• [PROBLEM TO SOLVE] Only the lines from the one containing "Task: Adjust the Excel zoom slider handle" through the last line of the material should be copied, exactly as written and without pictures.
========================
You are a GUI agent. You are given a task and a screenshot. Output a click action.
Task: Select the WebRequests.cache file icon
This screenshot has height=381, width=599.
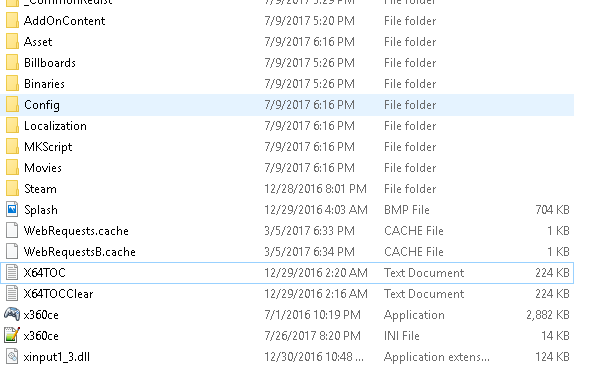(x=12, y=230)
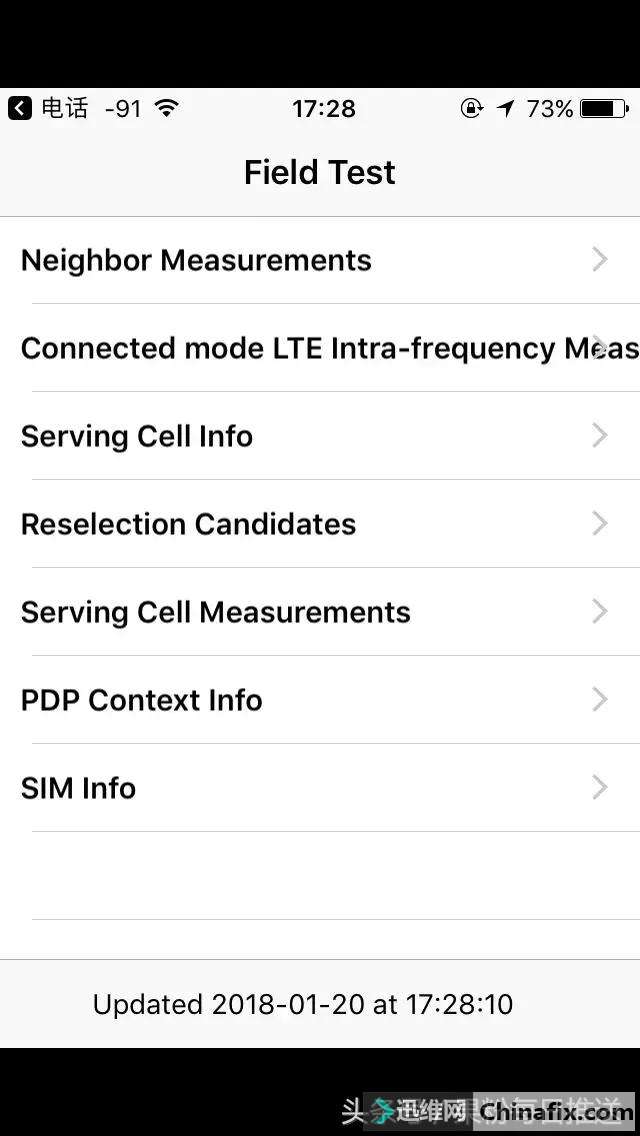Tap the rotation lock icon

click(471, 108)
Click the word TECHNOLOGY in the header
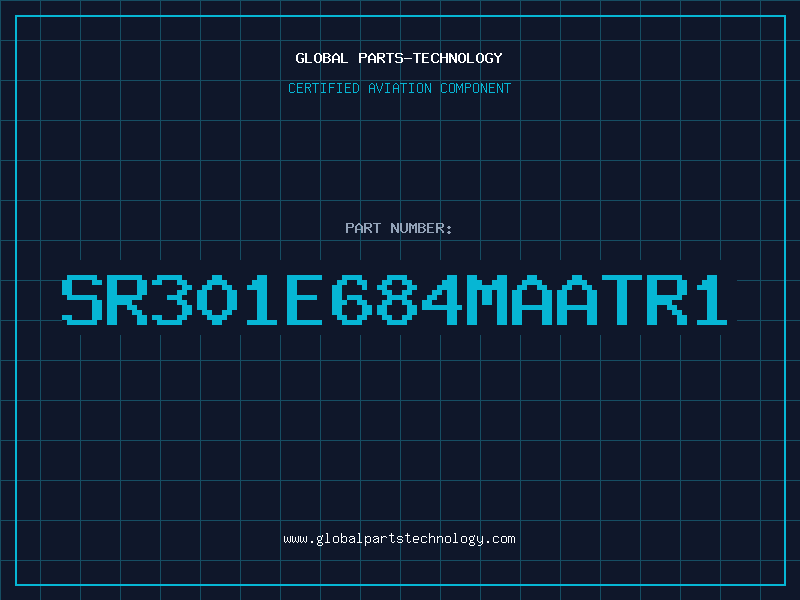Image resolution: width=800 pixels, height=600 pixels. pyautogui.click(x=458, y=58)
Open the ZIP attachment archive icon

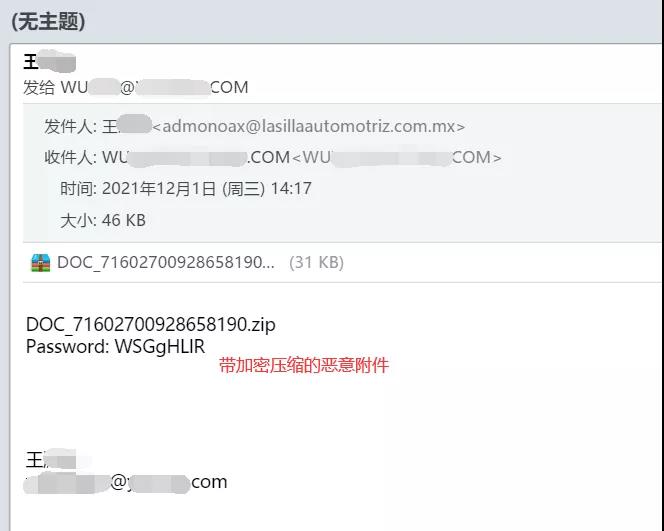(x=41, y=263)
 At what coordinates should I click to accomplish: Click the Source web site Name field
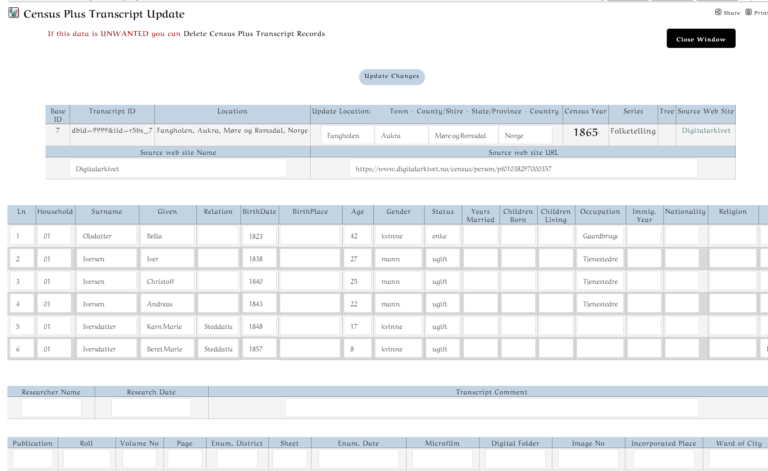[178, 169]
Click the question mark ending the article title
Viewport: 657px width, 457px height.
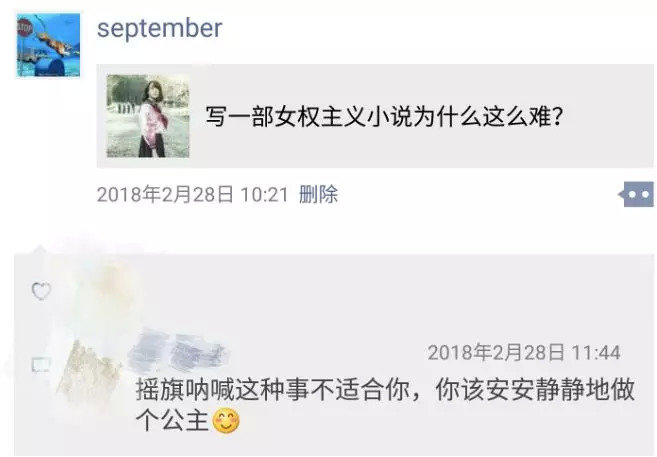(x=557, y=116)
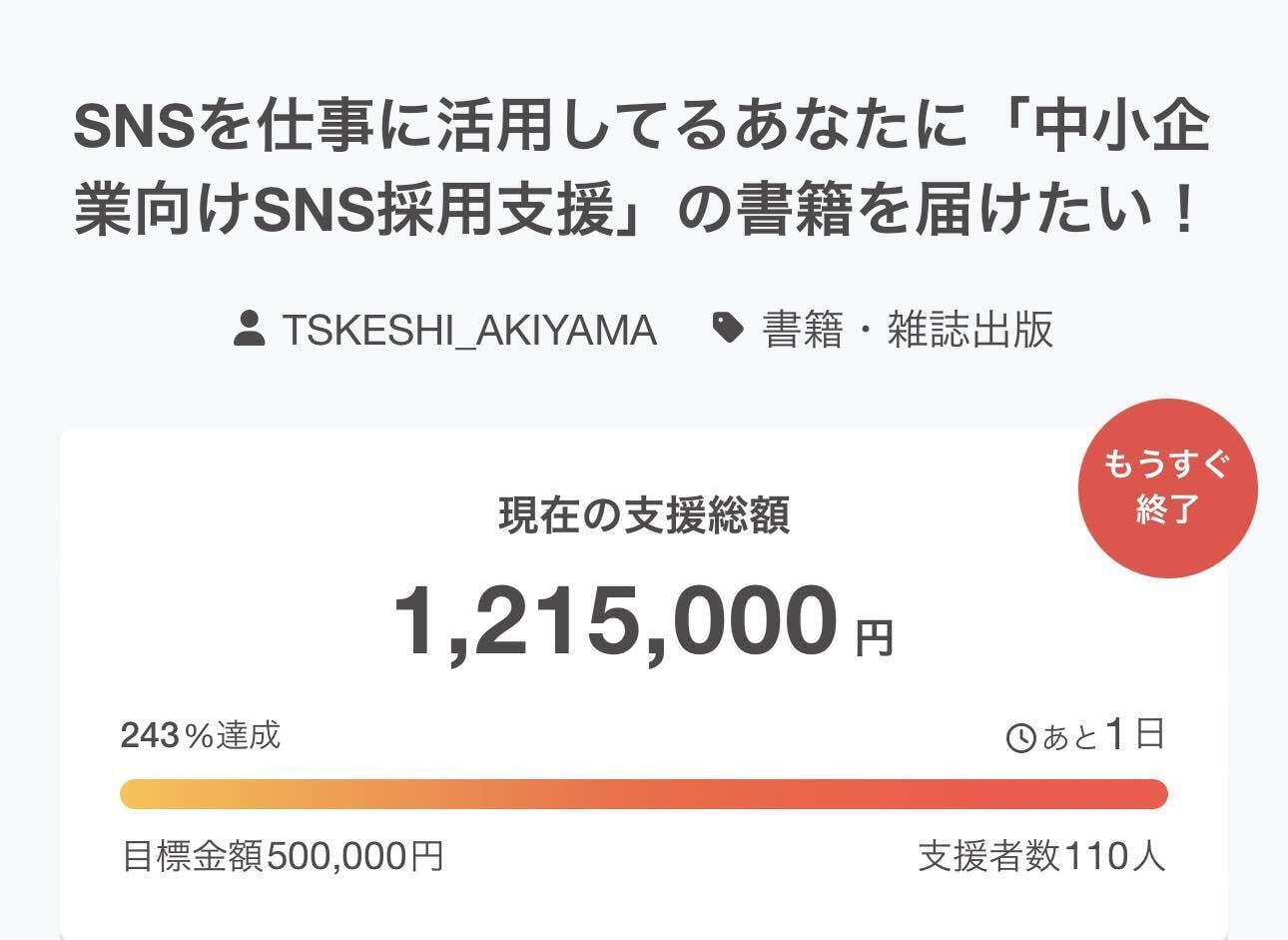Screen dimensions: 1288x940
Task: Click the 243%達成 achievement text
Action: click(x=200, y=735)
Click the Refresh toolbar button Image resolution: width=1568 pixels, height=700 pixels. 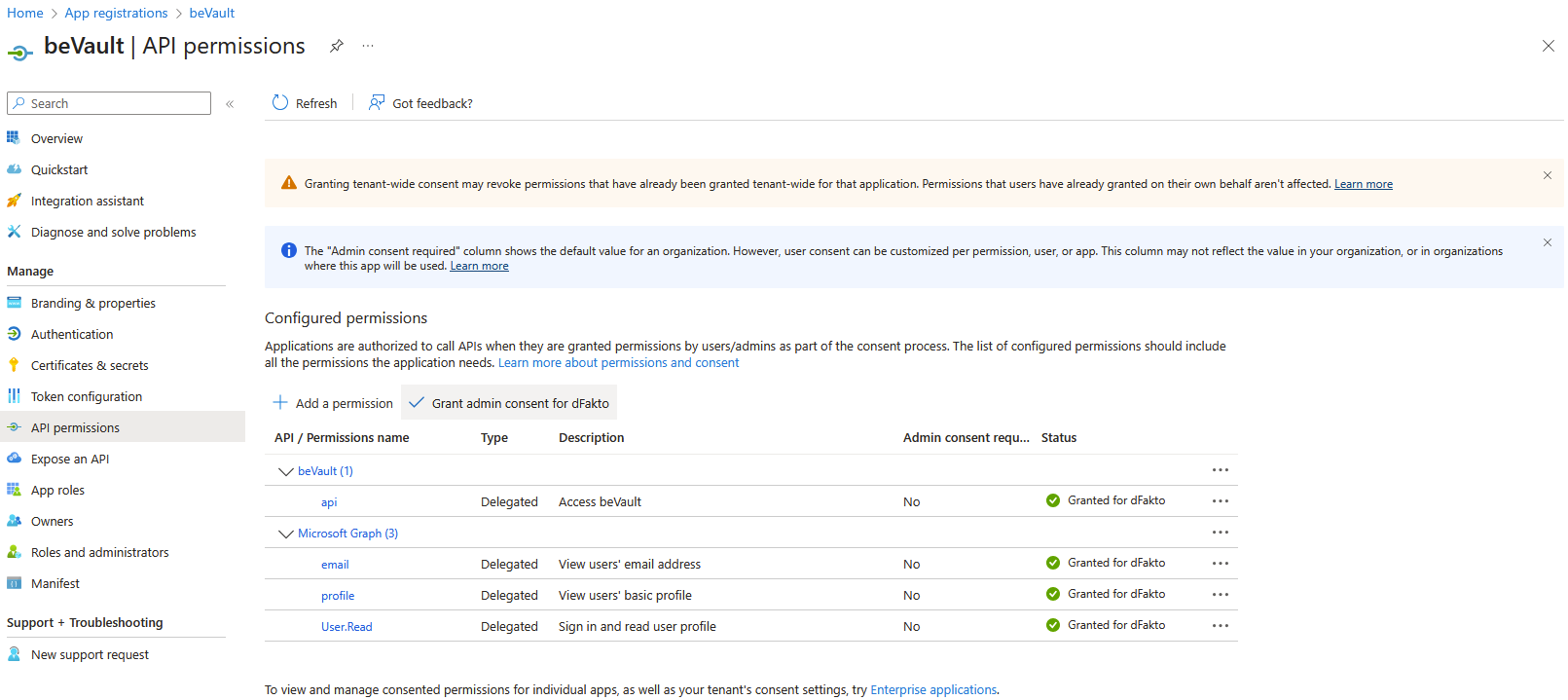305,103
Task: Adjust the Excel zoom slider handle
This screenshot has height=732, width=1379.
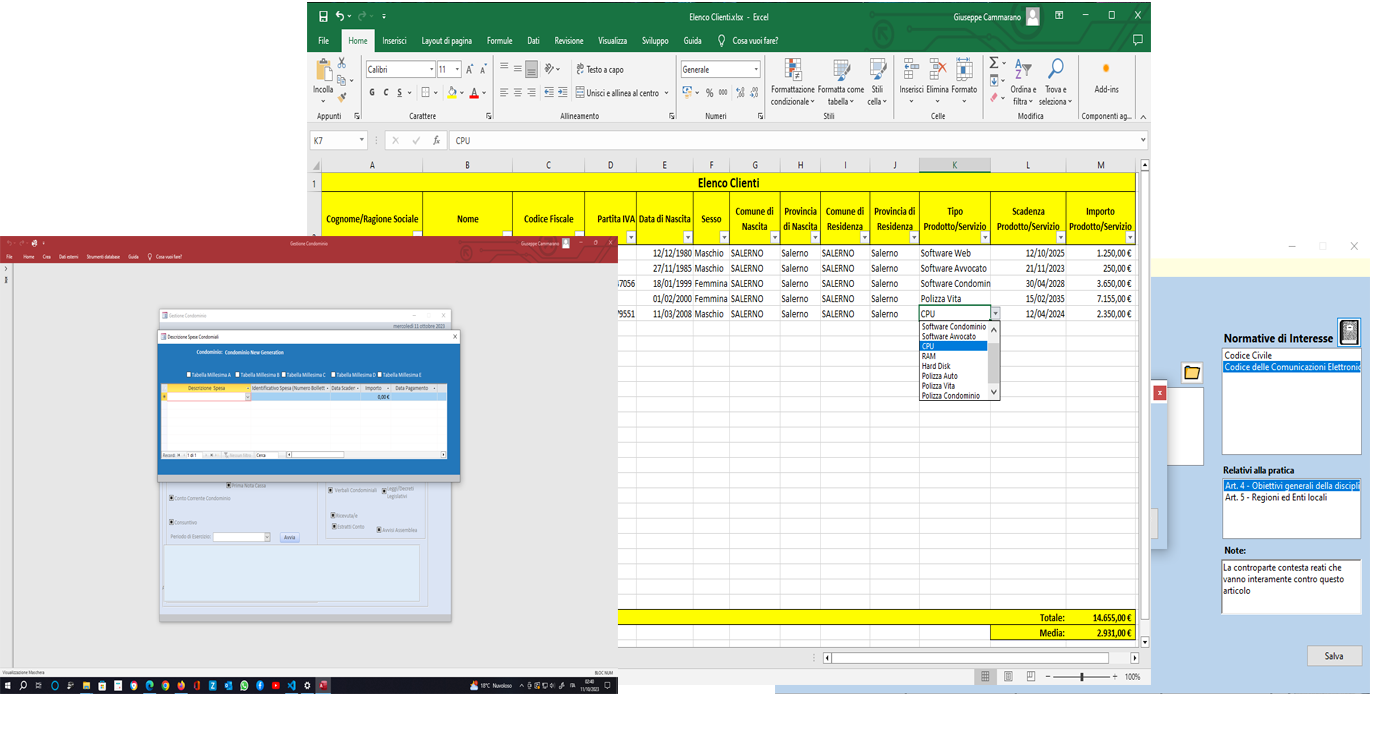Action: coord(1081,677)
========================
• [RESPONSE TO THE EXERCISE]
Task: Adjust the Excel zoom slider handle
This screenshot has height=732, width=1379.
Action: coord(1081,677)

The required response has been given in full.